11041736_10204981985246929_979929620556552547_n

-Y después, ¿qué objetivos tiene Carlos Barbero?

-Tengo ya el calendario bastante definido hasta el mes de junio: como he dicho, primero voy a Castilla y León, luego tengo que disputar la Vuelta a Turquía y casi a continuación los 4 Días de Dunkerque. Más tarde me tocará el Tour de Fiordos, en Noruega. Creo que son carreras que se me pueden dar bien. Estoy muy contento con el calendario.

-¿Y cómo te defines: como sprinter o como clasicómano?

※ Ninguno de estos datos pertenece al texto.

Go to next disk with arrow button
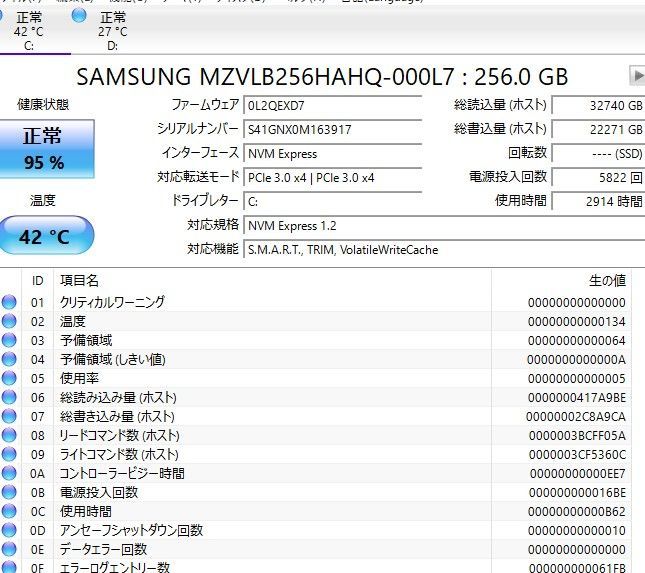 point(636,76)
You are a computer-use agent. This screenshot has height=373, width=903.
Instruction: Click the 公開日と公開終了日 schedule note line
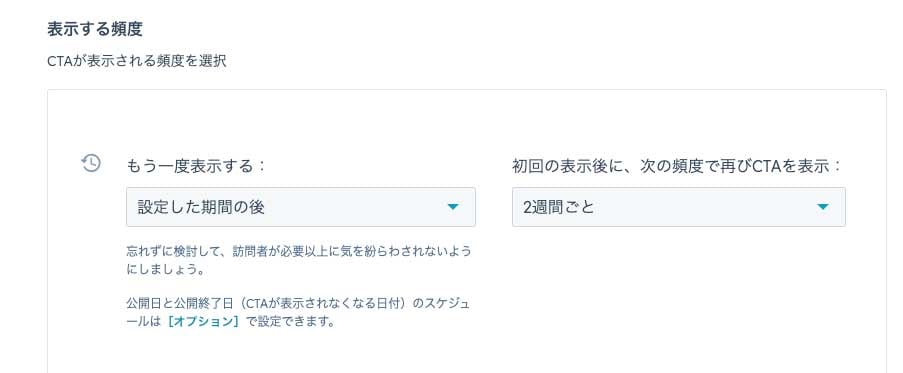(x=301, y=303)
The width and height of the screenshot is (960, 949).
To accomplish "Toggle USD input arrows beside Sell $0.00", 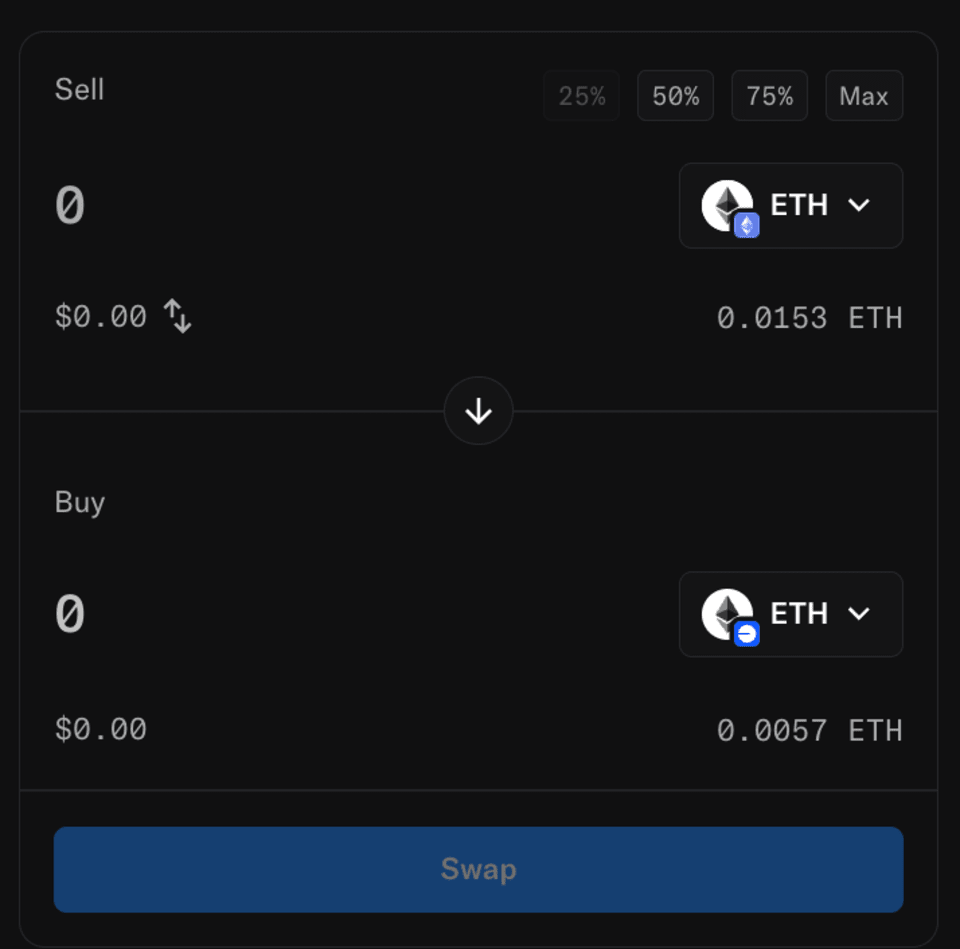I will click(178, 317).
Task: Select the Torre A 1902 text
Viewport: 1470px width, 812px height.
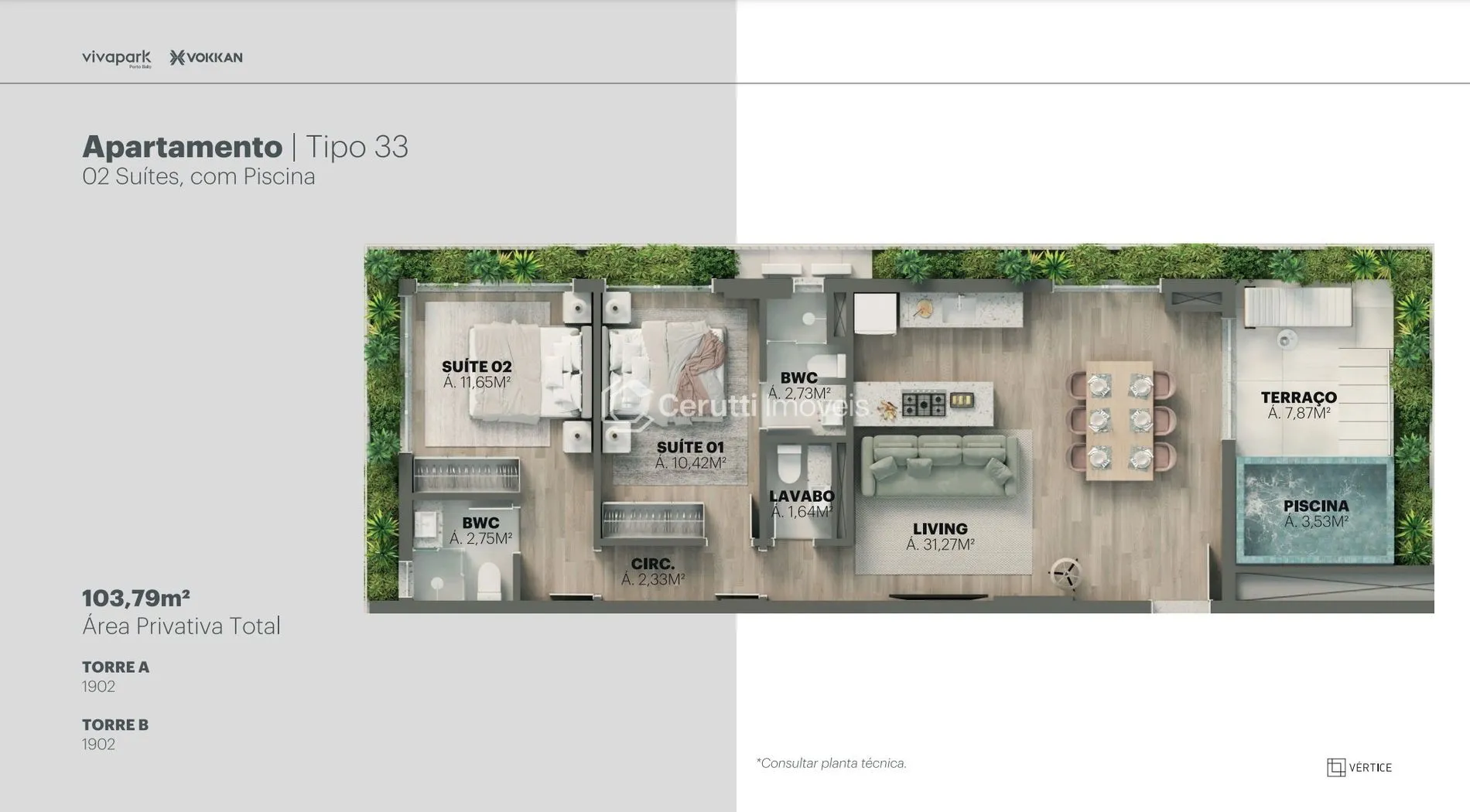Action: pyautogui.click(x=115, y=676)
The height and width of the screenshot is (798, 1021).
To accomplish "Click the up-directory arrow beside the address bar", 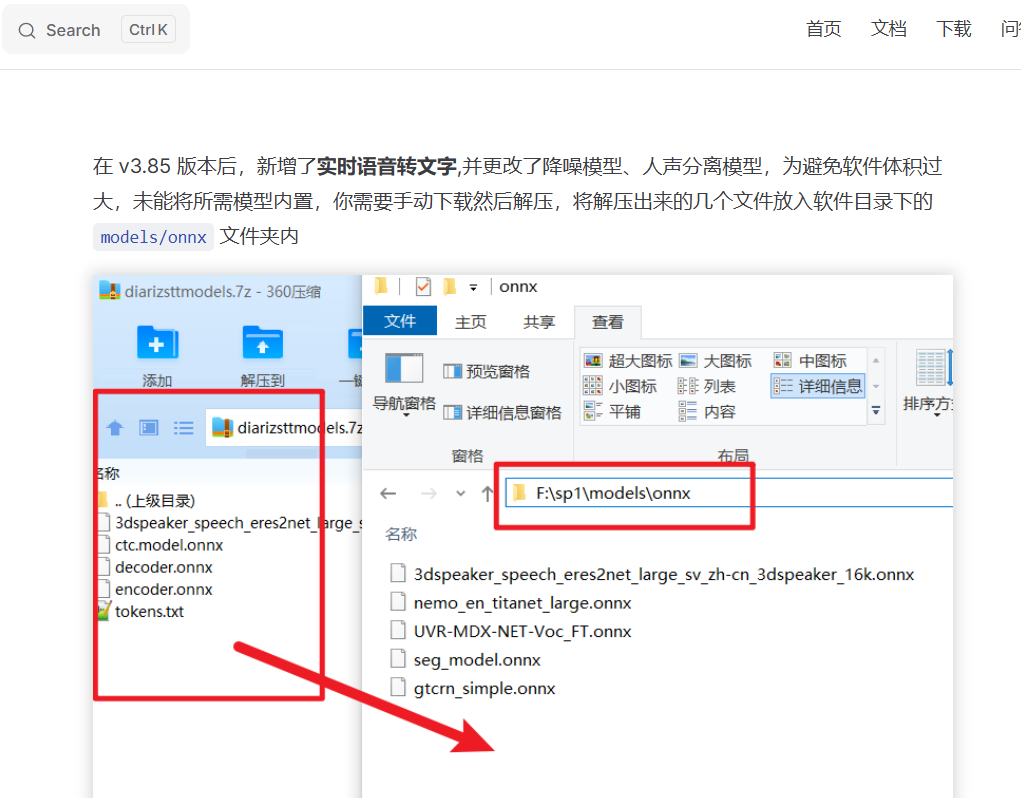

-Creo que estoy a medio camino. Aún soy joven y habrá que ver con los años cómo acabo definiéndome y qué carreras son las que acaban siendo mejores para mí. Es mi primer año corriendo tantas pruebas profesionales del extranjero, así que es un poco una temporada para ir conociendo las diferentes carreras y también aprendiendo a conocerme. Lo que está claro es que no soy un sprinter de 75 kilos. Eso tiene su parte mala cuando vas a afrontar una llegada masiva llana de una etapa en la que no ha habido desgaste. Pero también tiene su parte buena en carreras como Amorebieta, donde hay bastantes puertos y repechos y donde puedo manejarme más o menos bien.